Gollancz, 320pp standard hardback, £16.99 cover price
£8.99 on Kindle (not released in hardback ‘til 18th Feb 2016)
Reviewed by Alex Bardy (Twitter: @mangozoid)
It’ll come as no surprise to many that Sarah Pinborough happens to be quite high on my ‘I like her stuff’ list – indeed, I cited her, Joe Abercrombie and Freda Warrington as some of my fave writers in an interview here, and still put her The Language of Dying as one of my all-time favourite (very short) novels. So… naturally, her latest release, 13 Minutes, was bound to be a hit with me, surely? Actually, yes, but indulge me a wee bit longer…
13 Minutes tells the story of Natasha Howland, a high-school girl who was rescued from a river after having been technically dead in the water for… you guessed it, 13 minutes. Written for the most part in first person, and largely from the point of view of her former friend, Rebecca Crisp (aka Becca) – we’re talking former friend in the sense that Becca and Natasha used to be best buds (BFFs?) before Natasha shifted allegiances to ‘new’ friends Jenny and Hayley – the first half of this rolls along predictably enough. Alongside visits to her hospital bedside and the occasional short chapter of txt speak (exchanges of SMS text messages between Jenny and Hayley), we also get to read case files related to Natasha’s notebook, her consultation interview with the Doctor, some newspaper extracts, a few chapters giving us a feel for the school gossip, and even a few chapters from the POV of Natasha herself. The majority of all this suggests an open and shut case… but of course, this is Ms Pinborough we’re talking about, and soon enough things start to go off-kilter with the occasional hiccup here and small aside there which begs one more question, or maybe a quick re-read to double-check that you just read that bit correctly, etc. And this is where this tale starts to cling to you like yesterday’s pyjamas, and it’s also at this point that you’re well and truly sucked into the narrative (and like as not haven’t bothered changing out of your clothes/pyjamas for fear of putting this book down) and… well, I’d go so far as to suggest that it reminded me very much of some of Stephen King’s earlier stuff, but I know Sarah would go batshit-crazy if I say that…
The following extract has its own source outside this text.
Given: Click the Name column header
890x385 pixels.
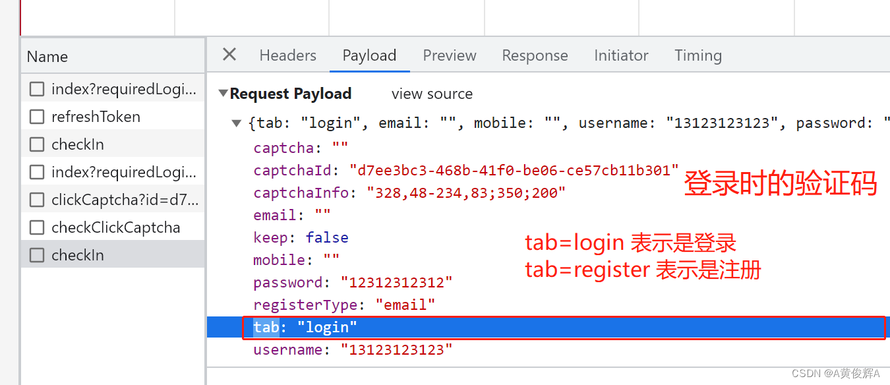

Although it’s being marketed as her first YA thriller (nope, I’m not going to try and define YA here), and is carried along by the rekindling of Becca’s BFF relationship with Natasha, together with all the associated angst and peer pressure of school-life, boyfriends, gossip, best friends, etc. it’s also a beautifully swift read in its own right, and the numerous twists and turns that lead inexorably to the shocking finale are well executed; in particular the variety of ‘alternative’ chapters (newspaper stories, txt speak entries, journal extracts, interview excerpts, etc.) do a cracking job of roping you in from the beginning.
Heaven forbid, some may find the end a bit unsatisfying, but they obviously haven’t read enough of Sarah’s work to know better. Highly recommended reading, and definitely worth seeking this out wherever you can lay your hands on it. Well done, Sarah!